ジーンフロンティア株式会社(以下、ジーンフロンティア)は、提携先である英国バイオベンチャーAbcellute社(以下、Abcellute)の開発した肝臓細胞長期保存技術の国内サブライセンス事業において、三菱ウェルファーマ株式会社(以下、三菱ウェルファーマ)へのサブライセンス契約を締結しました。本サブライセンス契約は国内では初の契約となります。ジーンフロンティアは2006年11月から、Abcelluteの開発した独自の肝臓細胞長期保存技術に関して、日本国内におけるサブライセンス権付の独占的なライセンスを保有しています。今回の三菱ウェルファーマへのサブライセンスにより、三菱ウェルファーマは自社の基礎研究および医薬品の研究開発において、Abcelluteの開発した技術を適用することができます。一方で、ジーンフロンティアは三菱ウェルファーマから年間使用料を得ることになります。
医薬品開発の過程で実施される薬物動態研究および安全性研究において、肝臓細胞はリサーチツールとして重要なものとなっております。これまでは初代培養肝細胞を使用することが主流であり、調製後に凍結保存した細胞も市販されてはおりますが、細胞生存率および各種の酵素活性低下が原因でその用途は限られておりました。また、動物愛護の観点からは動物実験における3R (Reduction, Refinement, Replacement)が求められており、この基本理念に則った研究開発が望まれています。
これに対し、Abcelluteが開発した独自の肝臓細胞長期保存技術を適用することで、マウス、ラット等の動物種で、調製直後の細胞活性を4日間以上維持させることが可能となり、より安全で有効性の高い医薬品研究に利用できることに加え、上記3Rへの多大な貢献が期待されます。
ジーンフロンティアでは当該技術を、創薬研究の加速化および3R推進に寄与しうると考え、国内製薬企業をはじめとする企業・研究機関にご提案してまいります。
【ジーンフロンティア株式会社について】
ジーンフロンティアは革新的なゲノム創薬支援サービスを提供するべく2003年に設立されたバイオ企業です。株主であるITXの事業創出力と広範なネットワーク、BMLの臨床検査会社としての豊富な経験、インフォコムのバイオインフォマティクス技術・ノウハウを併せ持つ創薬支援サービス提供と創薬自社開発を行っております。
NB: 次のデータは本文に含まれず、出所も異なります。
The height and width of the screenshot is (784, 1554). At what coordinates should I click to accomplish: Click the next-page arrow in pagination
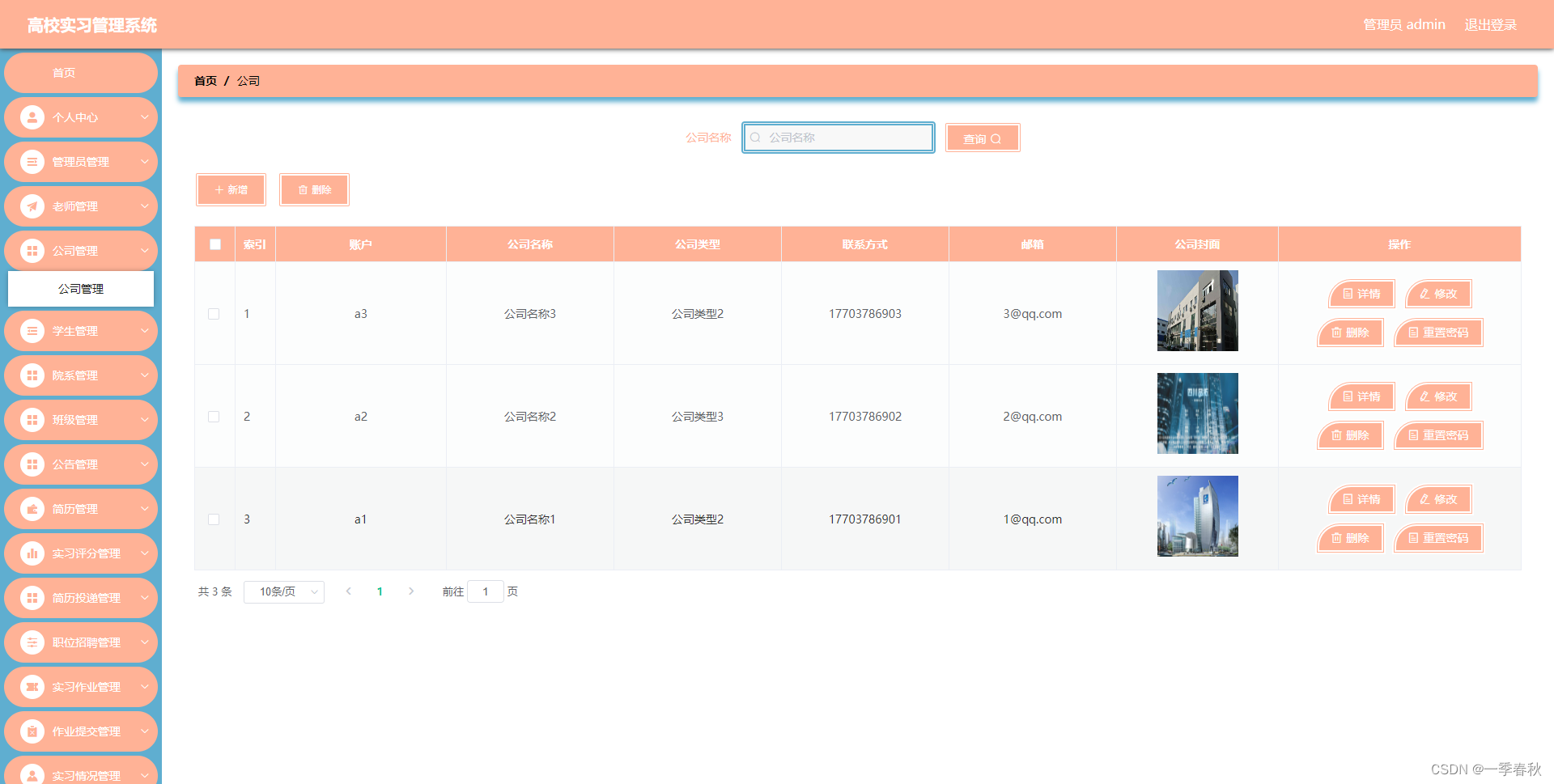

ジーンフロンティアの経験豊富な技術陣はウェットおよびドライの両面で強みを持ち、ゲノム創薬支援市場において効率的でハイスループットなソリューションを提供します。ジーンフロンティアはQOL向上に貢献するべく、個の医療の実現につながるような革新的な診断技術・サービスを提供して参ります。より詳細な情報に関しましては当社ウェブサイト
Abcellute をご覧ください。
【Abcellute社について】
Abcellute社(Abcellute Ltd.) は2001年に設立された英国バイオライフサイエンス企業で、Cardiff大学発ベンチャーです。創立者の一人であるCardiff大学のDr. Evanseを中心として、独自の肝臓細胞保存技術を開発しております。英国においてはすでに大手製薬企業への技術提供の実績があります。